When I was 17 I walked to the Protestant pastor's house because I was in doubt. Did we need to believe that the mother of Jesus was a virgin to be called a Christian? I was given a bible and told to seek the answers to my questions in it. The pastor added, I recall this very precisely, that not all questions have answers anyway.

From then on I attended the Sunday service in a Protestant church whenever I could and wherever I was. I officially confirmed I was a Protestant of the French Reformed Church and much later I brought up my own son in that faith.

When I was 19 I went to Israel and lived there for a year, mainly in a kibbutz in Galilee. I had several reasons to do that. Being born at the end of WW2 and having been educated with the idea of 'reconciliation' with the German people, I had to know what Israel meant and how and why the Jewish people had been so treated. One other reason was to find out about this man Jesus from the town of Nazareth. I lived at the bottom of Mount Tabor, between Nazareth and Tiberias, exactly on Jesus' treading ground. There, it appeared to me that far too many tall tales had been put around the existence and teaching of this Jewish man called Jesus (pronouned Yeshou in Hebrew).

My new vision of the man Jesus never left me after that. I often tried to reconcile my own perception with various religious groups, like the Evangelists or other Gospel orientated people, but in the end I always came back to the idea that this man was a preacher with great insight indeed but he was no God and should not be worshipped as such. So, I found myself very uneasy, stuck between my deep conviction and the strong need to belong to a Christian congregation. This tearing apart still goes on. I choose here to-day to write it down so as not to be pretending when I find myself praying with other Christians.

A grass root Christian in my definition is someone (am I the only one?) who values the teachings of Jesus as a preacher. He started an ideology of freedom from the sclerosis of rituals, of love among men of any given ethnic identity, of care for spirituality in the midst our material needs. He put the deep meaning of things first and foremost far ahead of their formal existence, thus recalling and reminding people that is what is written in the Tanah, the old Testament, at almost every page. He started a movement, an ideology, that spread high and far through the centuries. In the process so much mythology was added to it that he would not recognise his own teachings if he happened to turn up one day in a church.

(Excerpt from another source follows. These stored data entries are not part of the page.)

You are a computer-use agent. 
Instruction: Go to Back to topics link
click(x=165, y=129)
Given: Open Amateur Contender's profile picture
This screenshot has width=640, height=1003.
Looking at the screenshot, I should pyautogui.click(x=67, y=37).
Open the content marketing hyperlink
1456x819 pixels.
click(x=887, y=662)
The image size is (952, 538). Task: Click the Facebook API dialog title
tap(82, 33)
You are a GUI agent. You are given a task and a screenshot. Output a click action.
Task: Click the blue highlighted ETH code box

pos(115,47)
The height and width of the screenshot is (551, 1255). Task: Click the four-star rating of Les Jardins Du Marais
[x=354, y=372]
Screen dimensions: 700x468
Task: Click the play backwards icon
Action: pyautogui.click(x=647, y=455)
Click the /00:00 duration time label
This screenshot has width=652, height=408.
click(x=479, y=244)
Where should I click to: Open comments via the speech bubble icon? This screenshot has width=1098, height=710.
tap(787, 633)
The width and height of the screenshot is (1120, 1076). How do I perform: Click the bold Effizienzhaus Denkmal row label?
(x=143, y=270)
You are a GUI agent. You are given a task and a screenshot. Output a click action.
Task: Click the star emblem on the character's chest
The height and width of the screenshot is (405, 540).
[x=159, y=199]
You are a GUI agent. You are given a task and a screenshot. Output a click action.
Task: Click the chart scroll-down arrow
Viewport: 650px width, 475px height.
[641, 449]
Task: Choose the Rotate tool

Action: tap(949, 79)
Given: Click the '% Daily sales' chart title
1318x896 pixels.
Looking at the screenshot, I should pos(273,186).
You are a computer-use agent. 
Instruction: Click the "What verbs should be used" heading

I call myself a grass root Christian but others might throw me out if I went on saying that there is no need for Jesus to have resurrected for us to value his teachings. To me it does not add any special validity. In fact it is the opposite. The supernatural quality of it distracts from the teachings. How can a semi-god born from a god and a virgin human lady, very much in the Greek tradition, have impact on what I live as a plain human being? How can someone teach me anything if he is likely to resurrect after his death, a totally impossible fact in our world as we know it?

Two thousand years have gone since the historical event of Jesus' life in Galilee. By the way, did you know he had an accent when he talked? He spoke with the Galilean accent... it is never mentioned but when Peter sitting outside the court was asked: aren't you with the guy on trial, you speak with a Galilean accent too? Peter, as we know, denied three times. At the trial, they were a bunch of Galileans in Jerusalem and could be identify as such from their accent!

I will not go on. My rendition of the scriptures is too far off. I want to remain friends with other Christians.

214. THREEFOLD TWENTY THREE


blurred photo taken by my granddaughter who was laughing

This blog was started and stopped several times.

And here I am again to-day... recalling the past, living the present and planning the future!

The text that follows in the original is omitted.